Disculpen , mi pregunta es por curiosidad , estoy tratando de entender el funcionamiento de un pequeño transmisor.
Me salio la duda al ver un pequeño transmisor de un control remoto de una alarma de 4cm x 4cm y al abrirlo veo un codificador chino así que ni hablar, supongo su funcionamiento y me encuentro con que tiene a la salida de los datos del codificador un transistor npn en emisor común, para amplificar y en su colector, un filtro LC con la bobina del filtro (ignoro a que frecuencia) impresa en el circuito, y que y aparentemente también es la antena. La pregunta es:

¿Como diseñan estas bobinas impresas en la placa? , ¿como puede esta bobina impresa transformarce en antena? ,  ¿Alguien tiene idea? Por favor contéstenme o si tienen alguna bibliografía por favor envíenmela o alguna dirección útil o cualquier información para salir de la oscuridad. Gracias.


----------



## tiopepe123 (Jul 11, 2007)

para altas frecuencias como 443MHz se necesitan bobinas de muy baja inductacia, tan baja que  la misma pista ya forma una impedancia grande.

Gracias a estas caracteristicas se pueden integrar un receptor de radio dentro de un chip como es el caso del bluetool. En el interior del chip dentro del silicio hay las bobinas necesarias para frecuencias de 2.4GHz.
Estamos hablando de bobinas del orden de nanohenrios.

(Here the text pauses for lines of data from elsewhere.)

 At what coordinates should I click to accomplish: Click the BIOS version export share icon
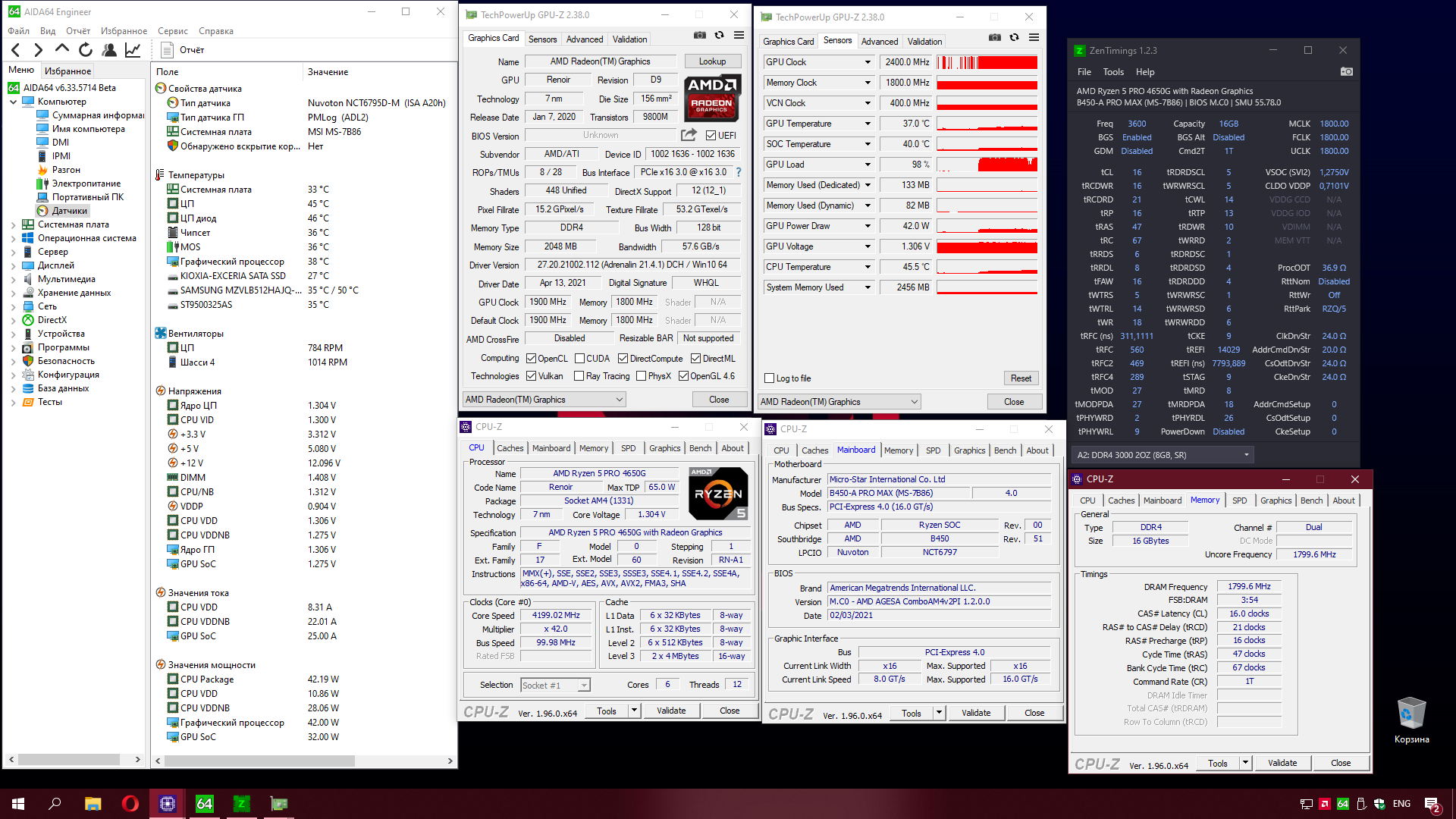pos(689,135)
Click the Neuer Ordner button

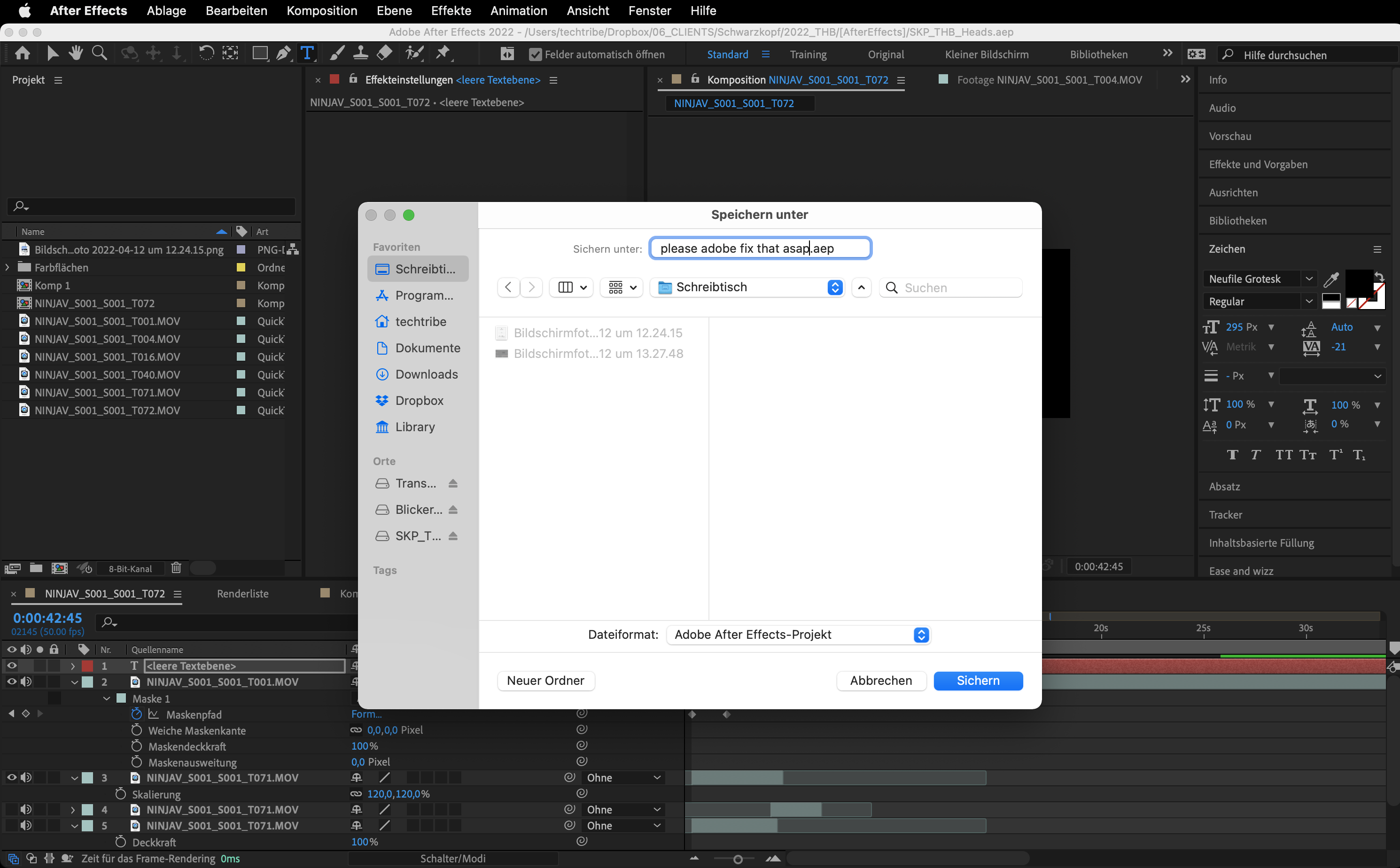(x=545, y=681)
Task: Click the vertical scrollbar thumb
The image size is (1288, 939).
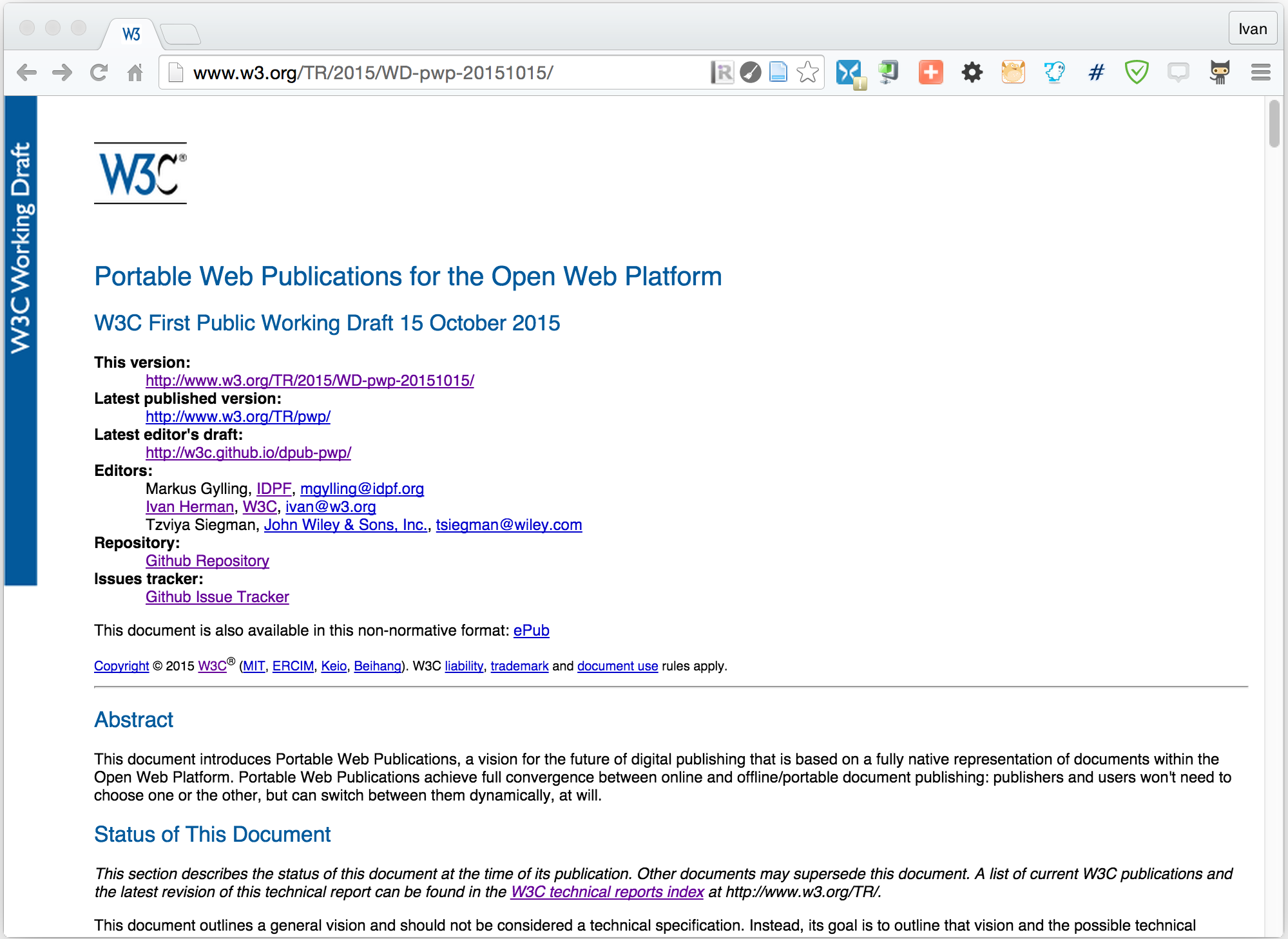Action: pyautogui.click(x=1274, y=124)
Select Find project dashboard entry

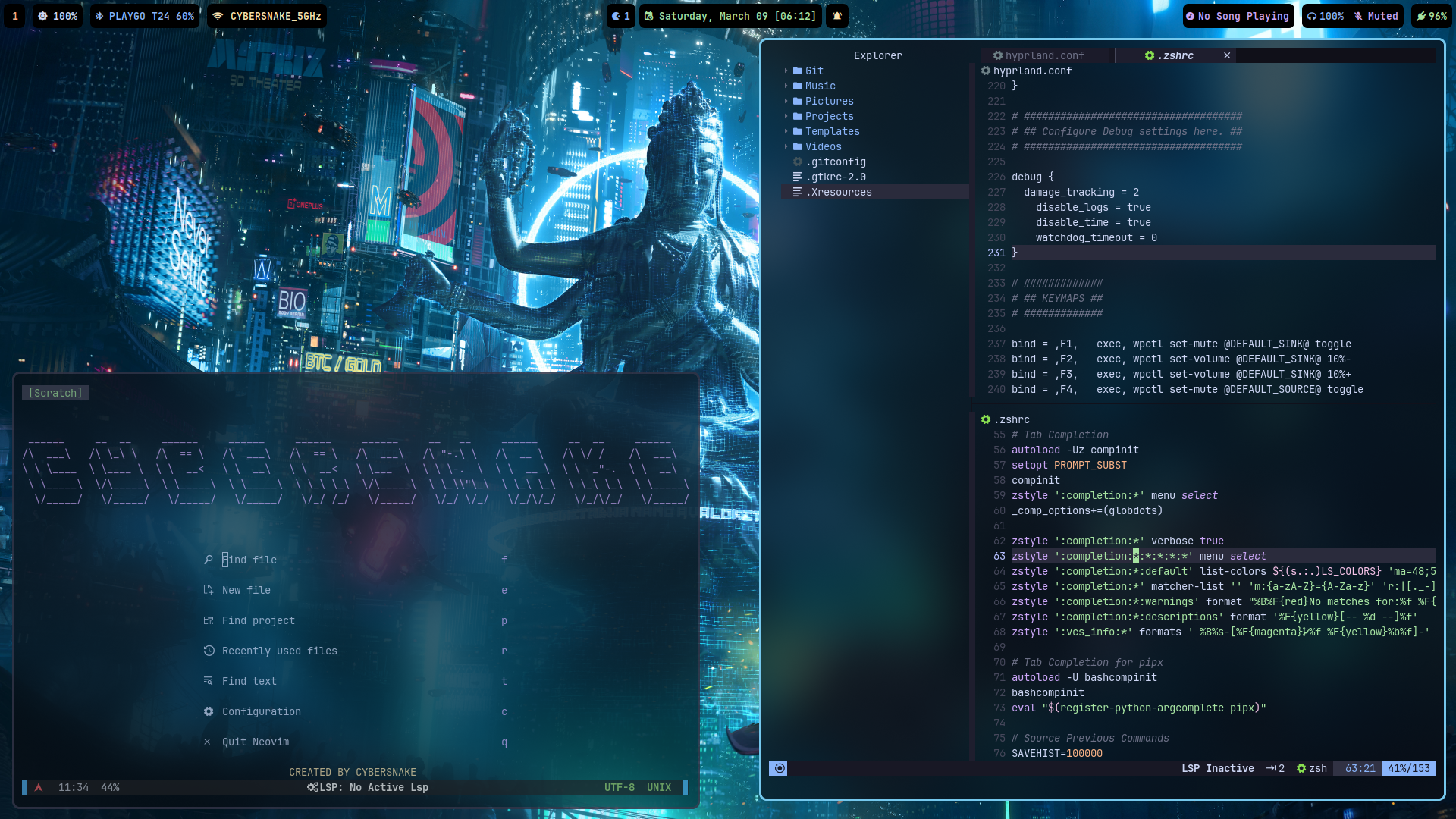[258, 620]
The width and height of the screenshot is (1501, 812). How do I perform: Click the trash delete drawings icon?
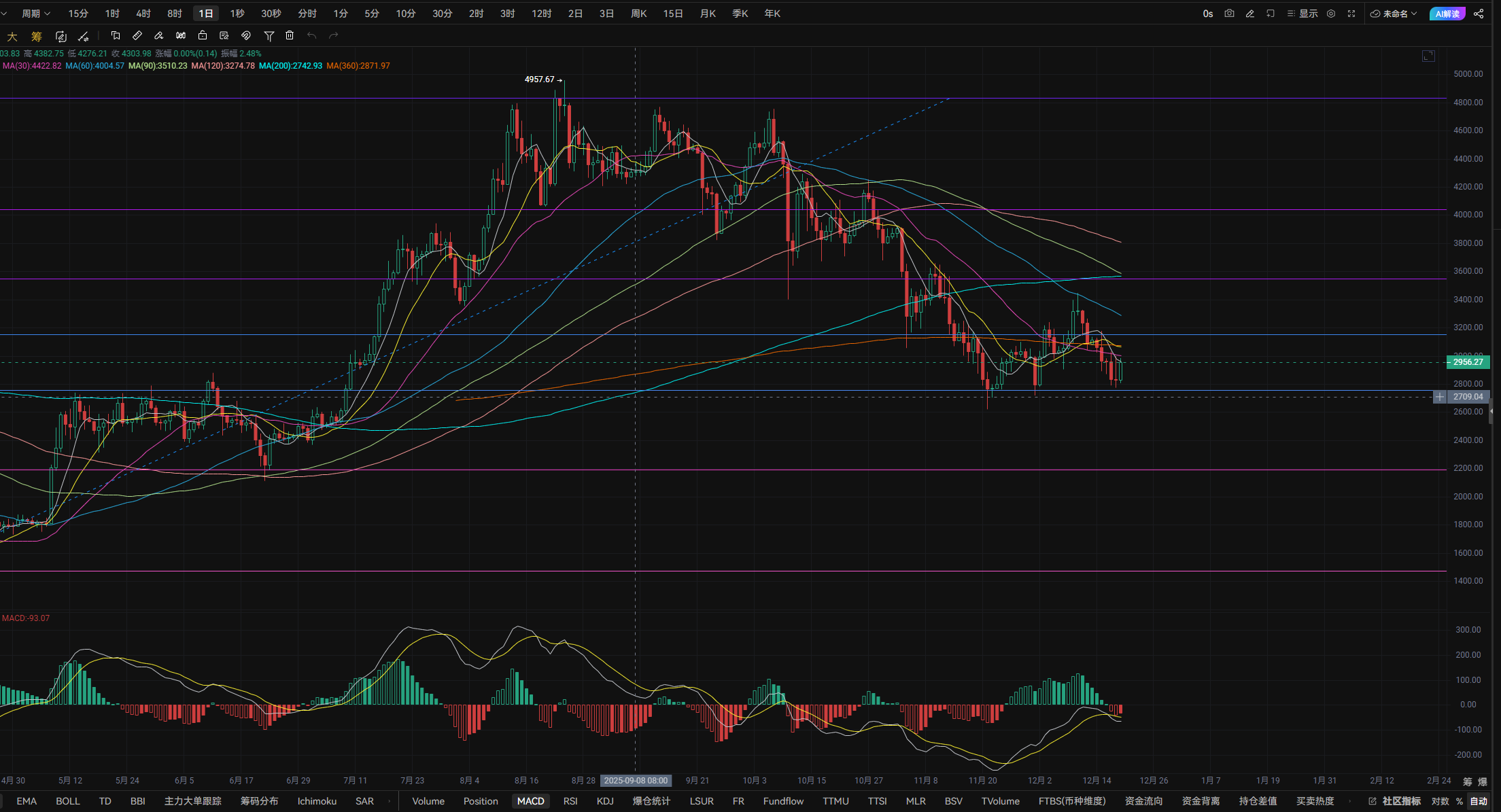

http://www3.telus.net/chemelec/Calculators/Calculators.htm


----------



## cocoloco (Jul 11, 2007)

Gracias por contestar. Estuve en la dirección que recomendaste pero es para calcular bobinas mayores que las que estoy tratando de diseñar. Creo que el tema va mas por el lado de stripline , pero todavía no estoy muy entendido en este tema y voy a tener que volver a los libros . Una consulta: no he encontrado bibliografía que hable sobre el diseño de bobinas impresas en una placa, tendrás alguna dirección o información sobre este tema? . Mis dudas son: Dada una frecuencia a la que quiero construir un filtro, ¿Cómo diseño la bobina impresa? , ¿Cuáles son los criterios a tener en cuenta? , ¿Se diseña pensando que va a ser también una antena?. Gracias nuevamente.


----------